Vanishing & Exploding Gradients

  • gradients get smaller as algorithm progresses to lower layers. Eventually GD leaves lower weights virtually unchanged. so training never converges.
  • gradients can also grow out of control (often seen in RNNs).
  • Significant paper - using combo of logistic sigmoid activiation with random weight initialization (normal, mean=0, stdev=1) -- output variance was >> input variance.
  • logistic activation: function saturates at 0 or 1 with derivative very close to 0 ==> so backpropagation has no gradient to use. sigmoid

Xavier & He Initialization

  • For signals to flow properly in both directions, each layer's output variance should equal its input variance.
  • Recommends initializing connection weights with random settings using #ins, #outs init parameters
  • Default: fully_connected() function uses Xavier initialization w/ uniform distribution.
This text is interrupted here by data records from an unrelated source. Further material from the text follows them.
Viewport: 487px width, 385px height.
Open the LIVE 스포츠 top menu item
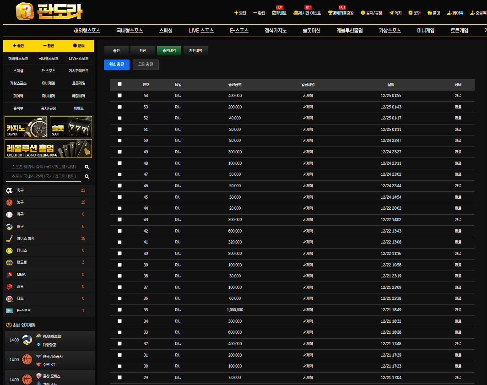tap(201, 31)
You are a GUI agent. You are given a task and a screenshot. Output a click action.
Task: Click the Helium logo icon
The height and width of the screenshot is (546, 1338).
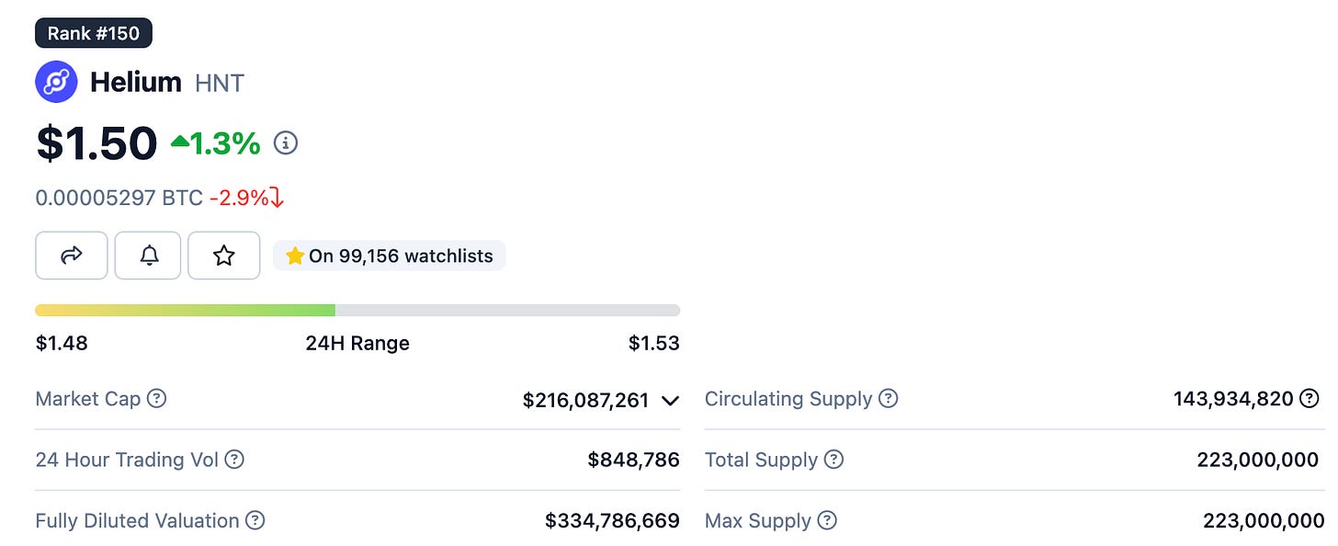[56, 83]
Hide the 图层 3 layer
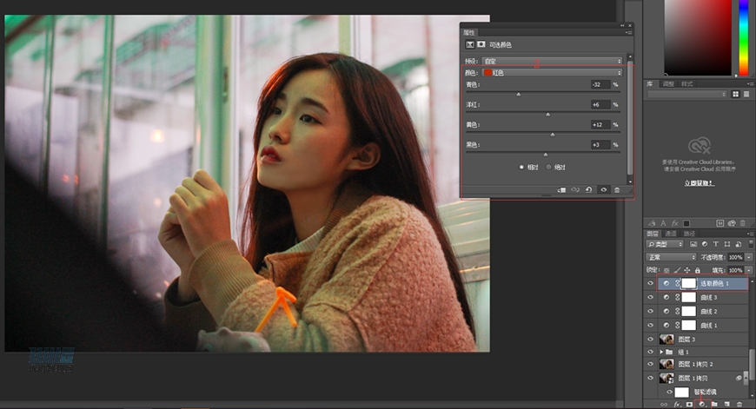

Change to He initialization by using variance_scaling_initializer() function
import tensorflow as tf
from tensorflow.contrib.layers import fully_connected

n_inputs = 28*28
n_hidden1 = 300

X = tf.placeholder(tf.float32, shape=(None, n_inputs), name="X")

he_init = tf.contrib.layers.variance_scaling_initializer()
hidden1 = fully_connected(X, n_hidden1, weights_initializer=he_init, scope="h1")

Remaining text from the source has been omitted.